= Lusones =

Ancient Celtiberian (Pre-Roman) people of the Iberian Peninsula

The Iberian Peninsula in the 3rd century BC.

The Lusones (Greek: Lousones) were an ancient Celtiberian (Pre-Roman) people of the Iberian Peninsula (the Roman Hispania), who lived in the high Tajuña River valley, northeast of Guadalajara. They were eliminated by the Romans as a significant threat in the end of the 2nd century BC.

== Origins ==

The extent of the Lusones people is shown in blue.

They spoke a variety of the Celtiberian language and were a subdivision of the Celtiberians. There is an overwhelming amount of evidence that the ancestors of the Celtiberian groups were installed in the Meseta area of the Iberian Peninsula from at least 1000 BC and probably much earlier.

A mixed people, they included elements of early Italic (Osco-Latin) and Gallic affiliation, the latter possibly related to the namesake Helvetic Lusones from present-day Switzerland or from Pannonia, who migrated to the Iberian Peninsula around the 4th Century BC. Some scholars also reasoned that they might bear a connection with the Lusitani, with the latter people being actually an off-shot of the Lusones that migrated to the west of the Peninsula during the 4th Century BC.

== Location ==
The Greek geographer Strabo located the Lusones near the Tajo headwaters, whereas the historian Appian places them along the Ebro.
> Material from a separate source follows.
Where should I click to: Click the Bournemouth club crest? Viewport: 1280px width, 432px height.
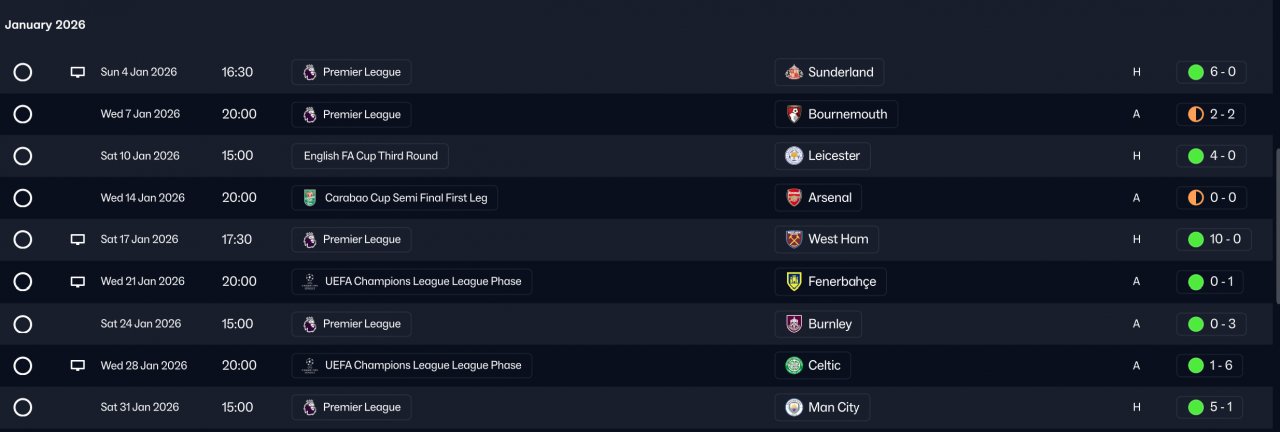click(x=793, y=114)
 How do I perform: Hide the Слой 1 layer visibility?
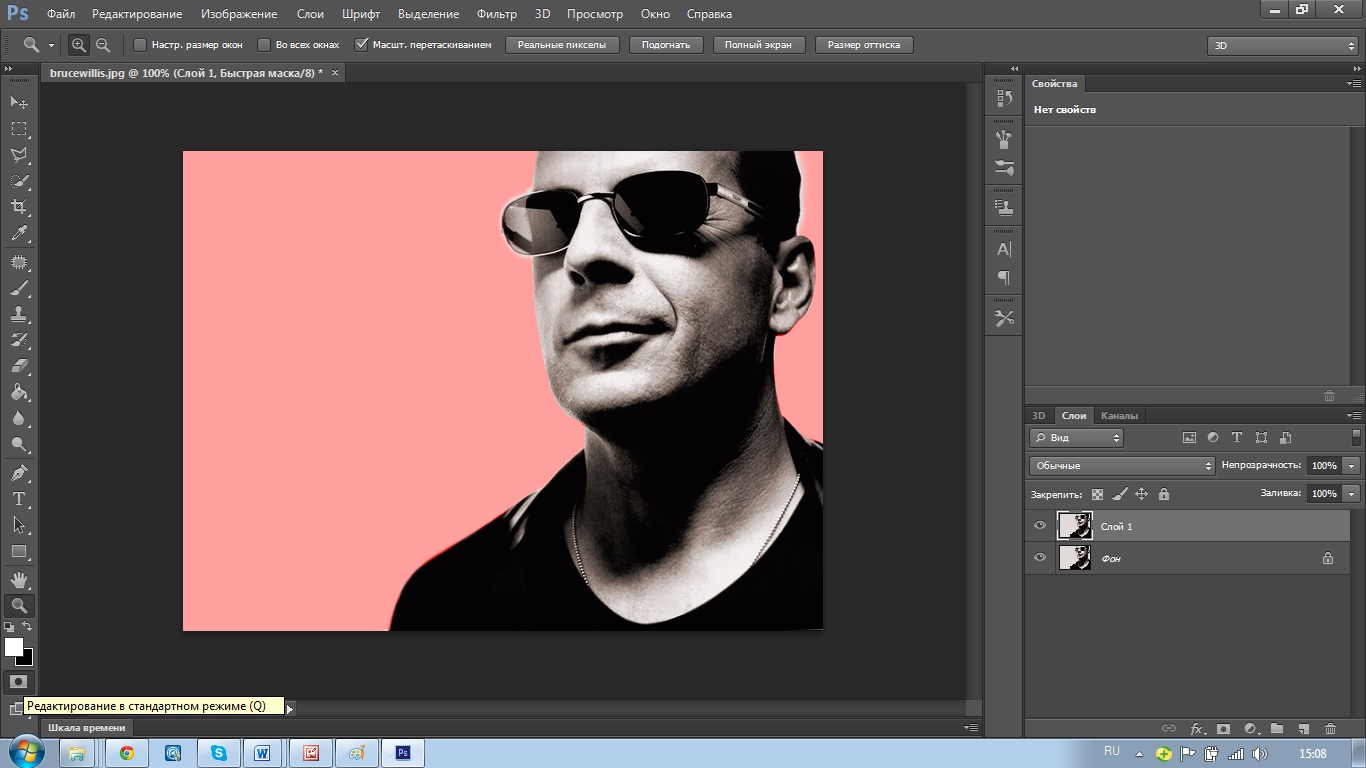point(1040,526)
In fact, their lands were located in the Aragonese region along the middle Ebro, on the Moncayo range (Latin: Mons Chaunus) between the Queiles and Huecha rivers, occupying the western Zaragoza and most of Soria, stretching to the northeastern fringe of nearby Guadalajara and southern Navarre provinces.

Their presumed capital was Turiaso or Turiasso (La Oruña, Vera de Moncayo – Zaragoza; Celtiberian mint: Turiazu); other key Lusones towns were Calagurris/Galagorina (Calahorra – La Rioja; Celtiberian mint: Kalacoricos), Cascantum/Cascanton (Cascante – Navarre; Celtiberian mint: Caiscata), Bursau/Bursada (Borja – Zaragoza; Celtiberian mint: Burzao), Carabis/Caravis (Magallón – Zaragoza; Celtiberian mint: Carauez). They were also involved in the foundations of both the ‘bandit town’ of Complega (site unknown; Celtiberian mint: Kemelon) and the Roman colony of Grachurris (Alfaro – La Rioja) by Tiberius Sempronius Gracchus the Elder in 181 BC.

== History ==
The Lusones joined their neighbours the Arevaci, Belli and Titii into the Celtiberian Confederacy in the 3rd-2nd centuries BC and fought alongside their allies in the Celtiberian Wars against Rome, from 181 BC until the destruction of Numantia brought the collapse of the alliance in 134-133 BC. In between, the Lusones were defeated by Proconsul Quintus Caecilius Metellus Macedonicus in 142 BC, and despite being forcibly incorporated into Hispania Citerior province, they continued to resist Roman authority for decades.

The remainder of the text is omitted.